Here you will learn a bit about how to write your own kernels in CuPy. It is good to be aware of these although my personal opinion is that they are not that great. Note that:

* You can always use CuPy built-in numpy-like functions without having to write any kernels.
* CuPy kernel writing functionalities are many, but most are limited and poorly documented.
* I am not sure I would recommend using CuPy kernels unless you use the Raw CUDA kernels (see below) or you are trying to do something simple.

To learn more, see the [official CuPy docs](https://docs.cupy.dev/en/latest/user_guide/kernel.html#).

### Possible CuPy Kernel writing strategies with my personal comments

* **Elementwise and reduction kernels (poor documentation)**. These let you write and JIT your own kernels using a simplified syntax. However, the set of allowed operations and syntax is poorly documented. There is some mention of having to use CUDA C/C++ fragments. Very unclear so I would skip this.
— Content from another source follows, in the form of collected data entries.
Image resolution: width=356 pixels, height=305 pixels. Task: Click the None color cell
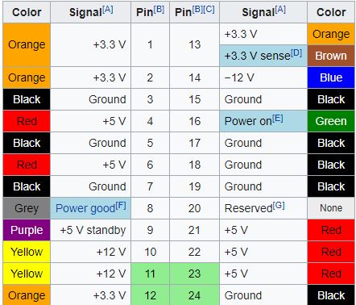[331, 208]
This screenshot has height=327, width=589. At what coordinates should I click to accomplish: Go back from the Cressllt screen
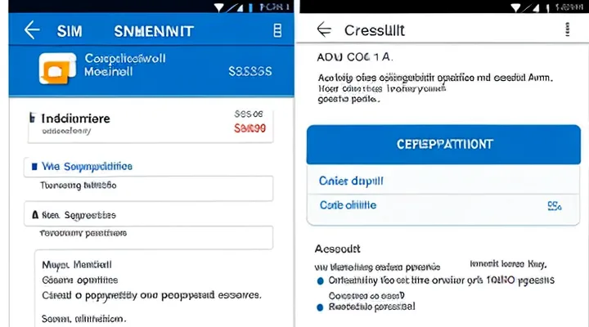click(325, 30)
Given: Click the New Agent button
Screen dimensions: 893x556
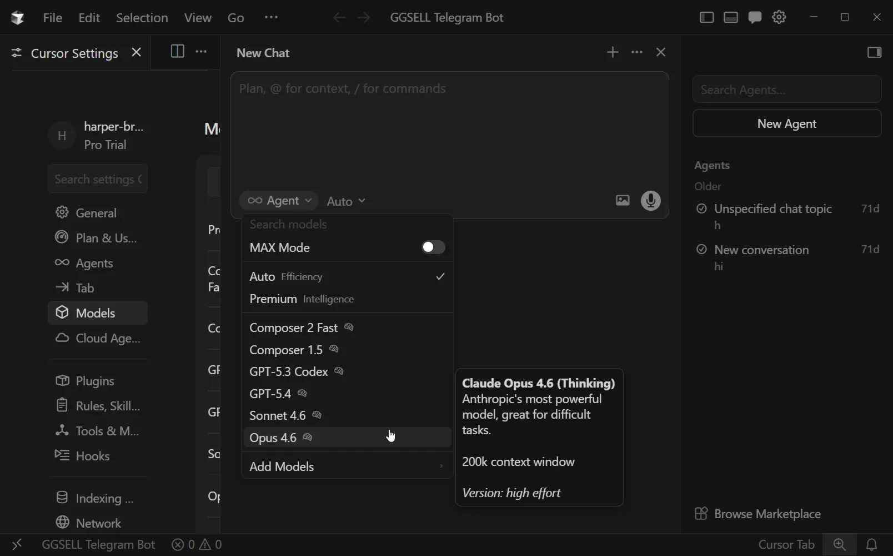Looking at the screenshot, I should coord(786,123).
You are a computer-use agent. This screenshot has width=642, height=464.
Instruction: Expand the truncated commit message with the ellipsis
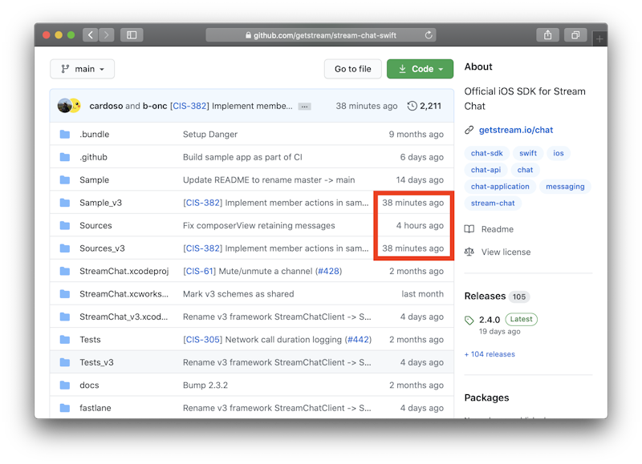pyautogui.click(x=303, y=106)
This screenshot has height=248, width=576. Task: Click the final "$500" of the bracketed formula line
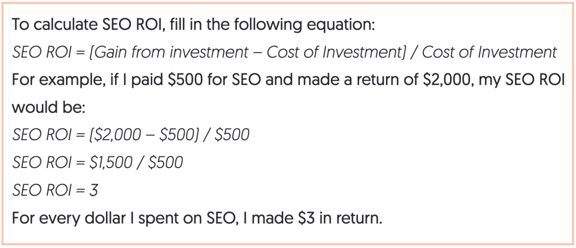(233, 135)
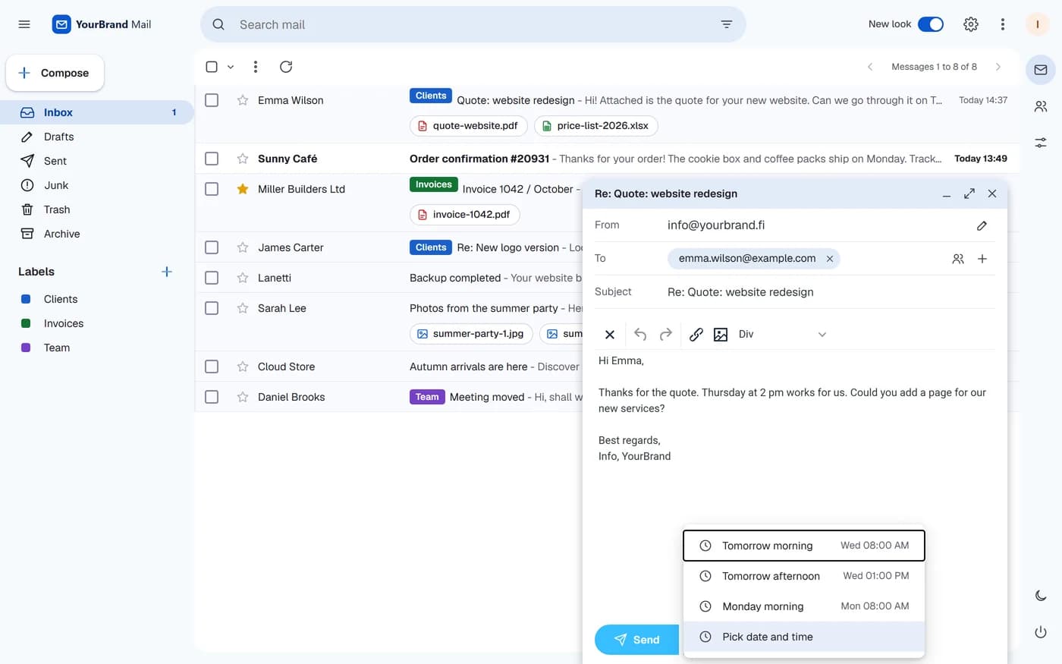Expand the Div paragraph format dropdown

point(783,335)
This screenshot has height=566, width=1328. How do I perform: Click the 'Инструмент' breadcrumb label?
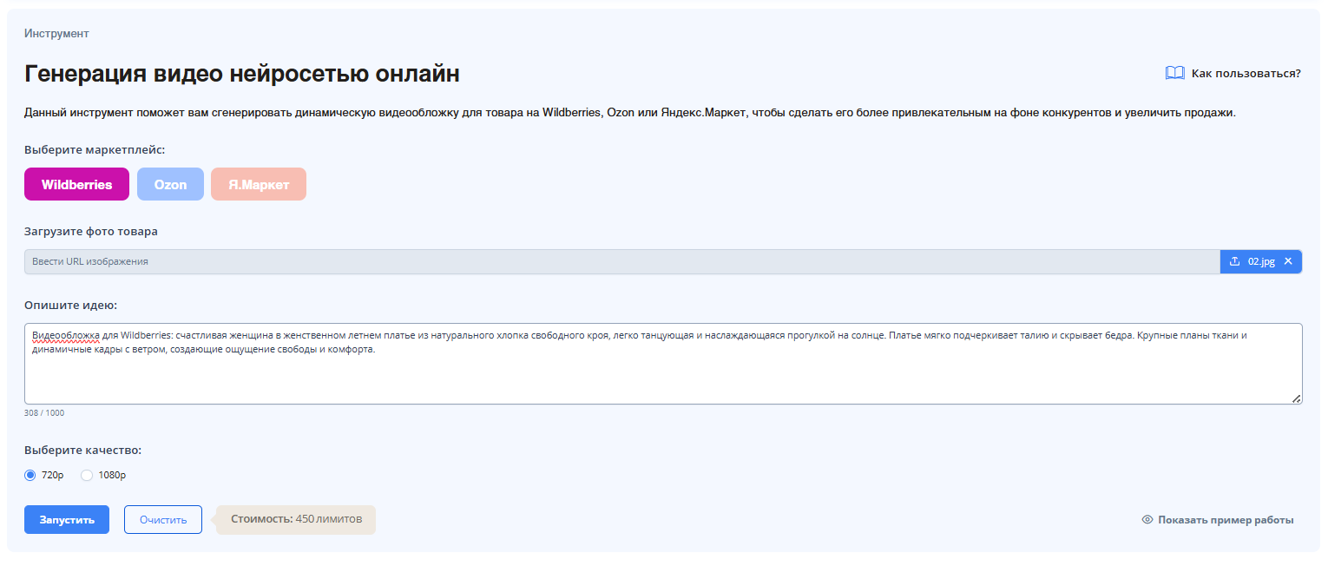coord(56,34)
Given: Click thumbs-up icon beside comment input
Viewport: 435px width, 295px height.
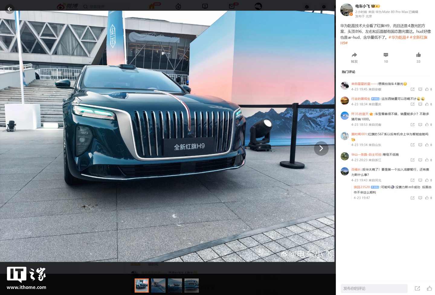Looking at the screenshot, I should pos(429,288).
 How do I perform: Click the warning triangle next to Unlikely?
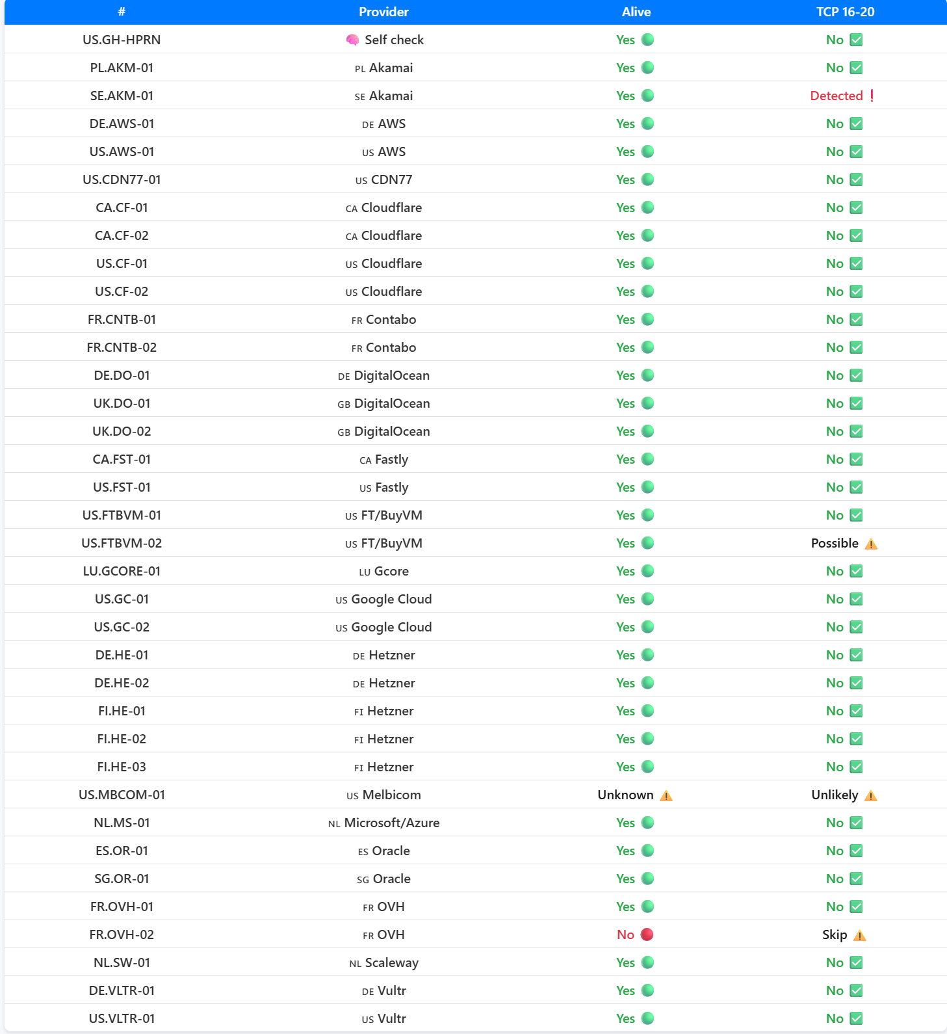[x=871, y=795]
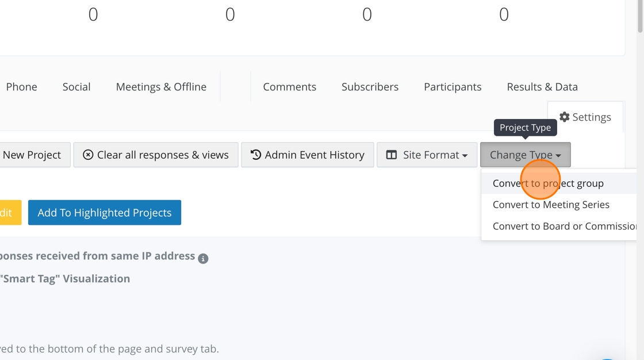Open the Subscribers tab
Image resolution: width=644 pixels, height=360 pixels.
pyautogui.click(x=370, y=87)
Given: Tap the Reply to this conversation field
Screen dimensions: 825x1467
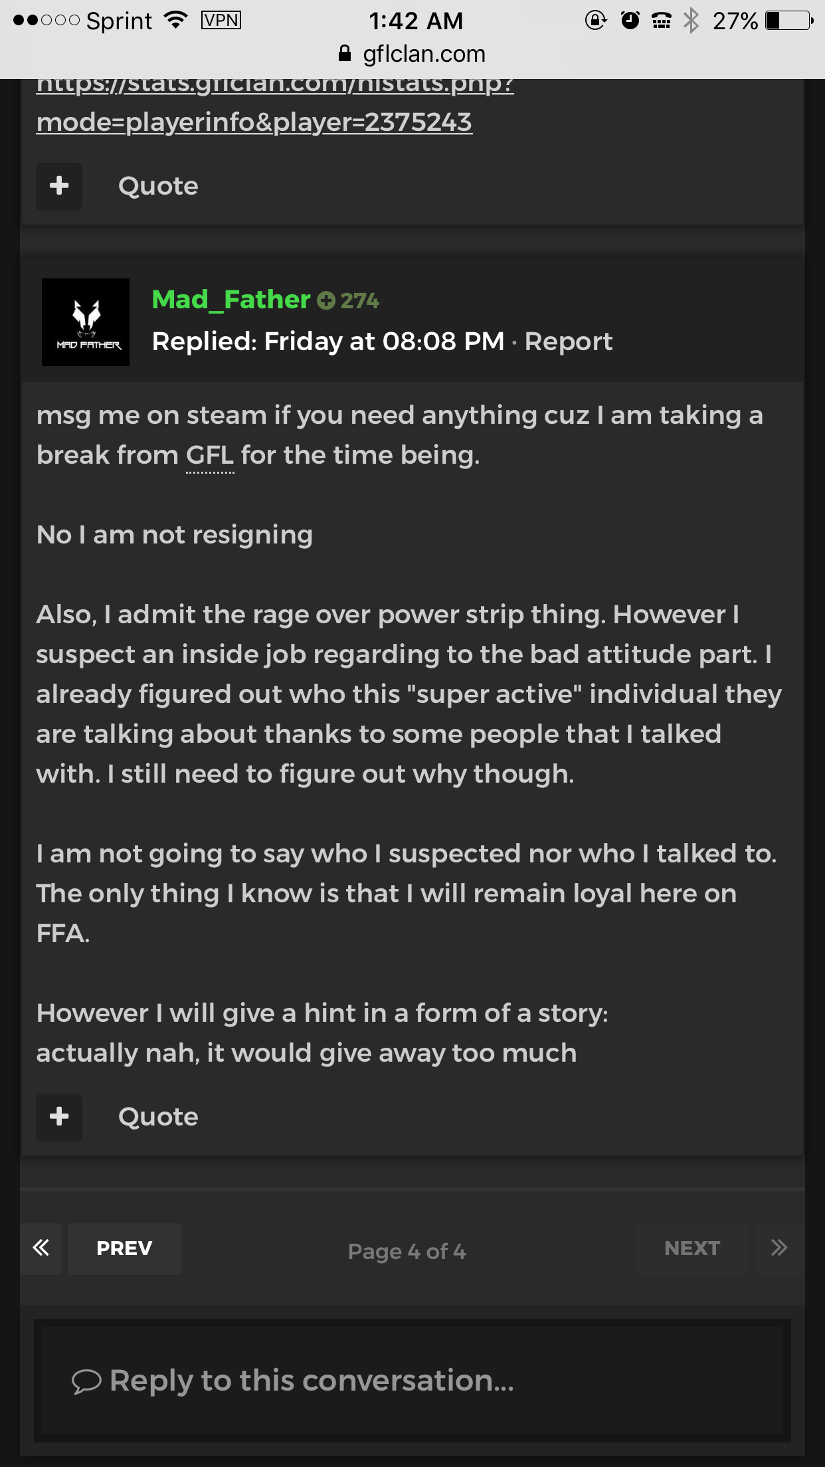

* **Kernel fusion (limited, but easy)**. This option is easy to use, yet its functionality is limited. CuPy provides a decorator, `cupy.fuse` which you can use to turn a set of CuPy operations into a single kernel which will then be JIT-ed and should then run faster. For instance:
```python
import cupy as cp
@cp.fuse
def myfun(x, y):
    return cp.sin(x - y)*x + cp.exp(y)
```
However, important operations such as `matmul` are unsupported. Worth keeping in mind, but not great.

* **Raw Kernels (Powerful, but requires C/C++)**. This option lets you write your own CUDA C/C++ kernels which will then be JITed so that you can pass cupy arrays into it. This is an easy option for wrapping CUDA code into Python and it is powerful since you can wrap whatever you want. However, it requires knowing how to write CUDA C/C++ code.

* **JIT Rawkernels (Perhaps a good compromise)**. This option is similar to the way numba works. CuPy provides a JIT decorator - `cupyx.jit.rawkernel` - which can be used like `numba.jit` to turn a Python function into a CUDA kernel which is then JIT-ed. The good thing is that doing so allows the user to write CUDA-like code without ever leaving Python and that CuPy maths functions can be used. The problem is that documentation is poor, array operations are unsupported, and the functionality is marked as experimental.

Example of `cupyx.jit.rawkernel`:

In [3]:
import cupy as cp
from cupyx import jit

@jit.rawkernel()
def myfun(x, y, size): # can pass arrays and scalar variables
    tid = jit.blockIdx.x * jit.blockDim.x + jit.threadIdx.x # thread ID as in CUDA
    ntid = jit.gridDim.x * jit.blockDim.x # total number of threads in the grid/stride
    for i in range(tid, size, ntid):
        y[i] = cp.sin(x[i])**2 # y gets overwritten

gridDim = (128,)
blockSize = (1024,)

n = gridDim[0]*blockSize[0]*2**5
x = cp.random.normal(size=(n,), dtype=cp.float32)
y = cp.zeros((n,), dtype=cp.float32)

# Kernel invocation as CuPy RawKernels
myfun(gridDim, blockSize, (x, y, n))  
assert (cp.sin(x)**2 == y).all()

# Kernel invocation as in Numba-CUDA
myfun[gridDim[0], blockSize[0]](x, y, n)
assert (cp.sin(x)**2 == y).all()

  cupy._util.experimental('cupyx.jit.rawkernel')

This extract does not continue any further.